The preceding query solves only half the problem. If there are rows in ProductUpdate that aren’t loaded into your ProductMaster yet, you need to identify them and insert them with an Append query. You can build this by starting with the Unmatched Query Wizard. Choose ProductUpdate as the source table and ProductMaster as the table containing the related records. Link the tables on ProductID, and make sure to include all fields in the output. Your query should look something like this:
SELECT DISTINCTROW ProductUpdate.ProductID, ProductUpdate.ProductName, ProductUpdate.SupplierID, ProductUpdate.CategoryID, ProductUpdate.QuantityPerUnit, ProductUpdate.UnitPrice, ProductUpdate.ReorderLevel, ProductUpdate.Discontinued FROM ProductUpdate LEFT JOIN ProductMaster ON ProductUpdate.ProductID = ProductMaster.ProductID WHERE ProductMaster.ProductID Is Null;
Now, turn the preceding query into an Append query, and specify ProductMaster as the target table for the insert. The resulting SQL is:
INSERT INTO ProductMaster (ProductID, ProductName, SupplierID, CategoryID, QuantityPerUnit, UnitPrice, ReorderLevel, Discontinued, ProductID ) SELECT ProductUpdate.ProductID, ProductUpdate.ProductName, ProductUpdate.SupplierID, ProductUpdate.CategoryID, ProductUpdate.QuantityPerUnit, ProductUpdate.UnitPrice, ProductUpdate.ReorderLevel, ProductUpdate.Discontinued, ProductMaster.ProductID FROM ProductUpdate LEFT JOIN ProductMaster ON ProductUpdate.ProductID = ProductMaster.ProductID WHERE ProductMaster.ProductID Is Null;
Now you can run the Update query followed by this Insert query to merge your transaction table into the master table.

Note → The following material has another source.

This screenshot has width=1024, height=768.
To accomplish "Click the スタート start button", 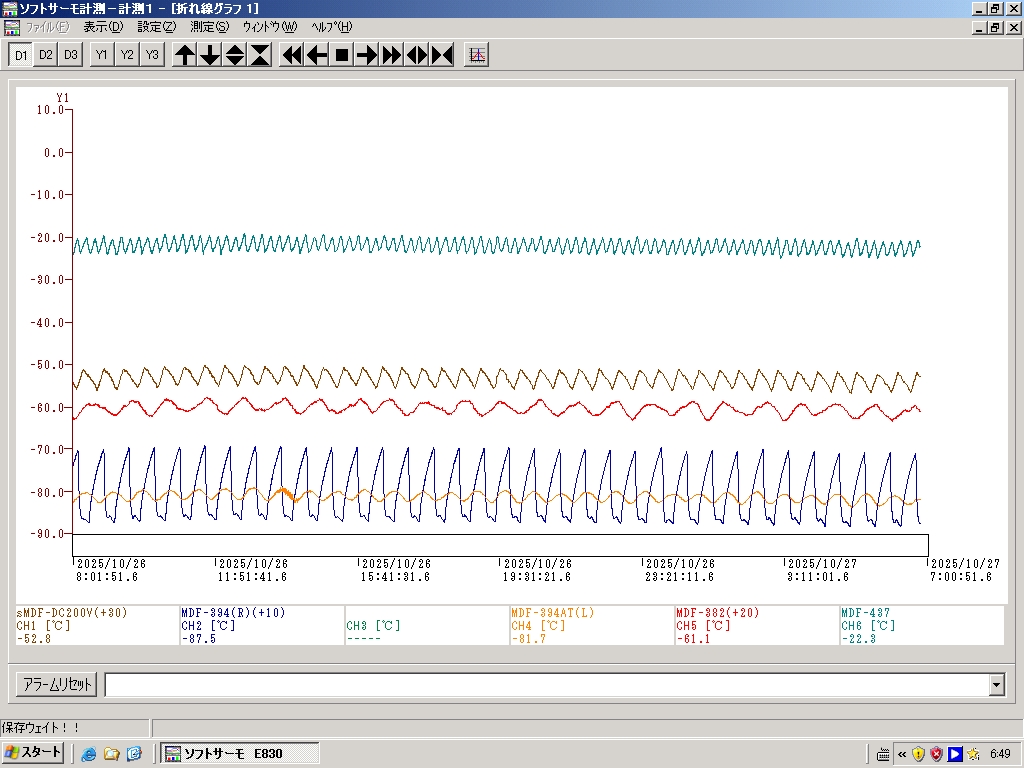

This two-step process works for all tables in Access, including ones that have an Autonumber (Counter) Primary Key. If your target table has an updateable Primary Key (unlike the Autonumber data type, which isn’t updateable), then you can accomplish both the update and insert in a single query. The trick is to modify the Update query to use an Outer Join from the update table to the master table and include the Primary Key in the SET clause. When there’s a match, Access updates the existing record. When Access finds a row in the update table that doesn’t exist at all in the master table, it “updates” the entire row into the table by inserting it! The SQL looks like this:
UPDATE ProductUpdate LEFT JOIN ProductMaster ON ProductUpdate.ProductID = ProductMaster.ProductID SET ProductMaster.ProductID = [ProductUpdate].[ProductID], ProductMaster.ProductName = [ProductUpdate].[ProductName], ProductMaster.SupplierID = [ProductUpdate].[SupplierID], ProductMaster.CategoryID = [ProductUpdate].[CategoryID], ProductMaster.QuantityPerUnit = [ProductUpdate].[QuantityPerUnit], ProductMaster.UnitPrice = [ProductUpdate].[UnitPrice], ProductMaster.Discontinued = [ProductUpdate].[Discontinued];
You can use this single-query technique in a table that has an Autonumber Primary Key as long as you omit the update to the key field (ProductID, in this case). Be aware, however, that Access will automatically generate the “next” available Primary Key value for any inserted rows — which probably won’t match the Primary Key values in the incoming update table.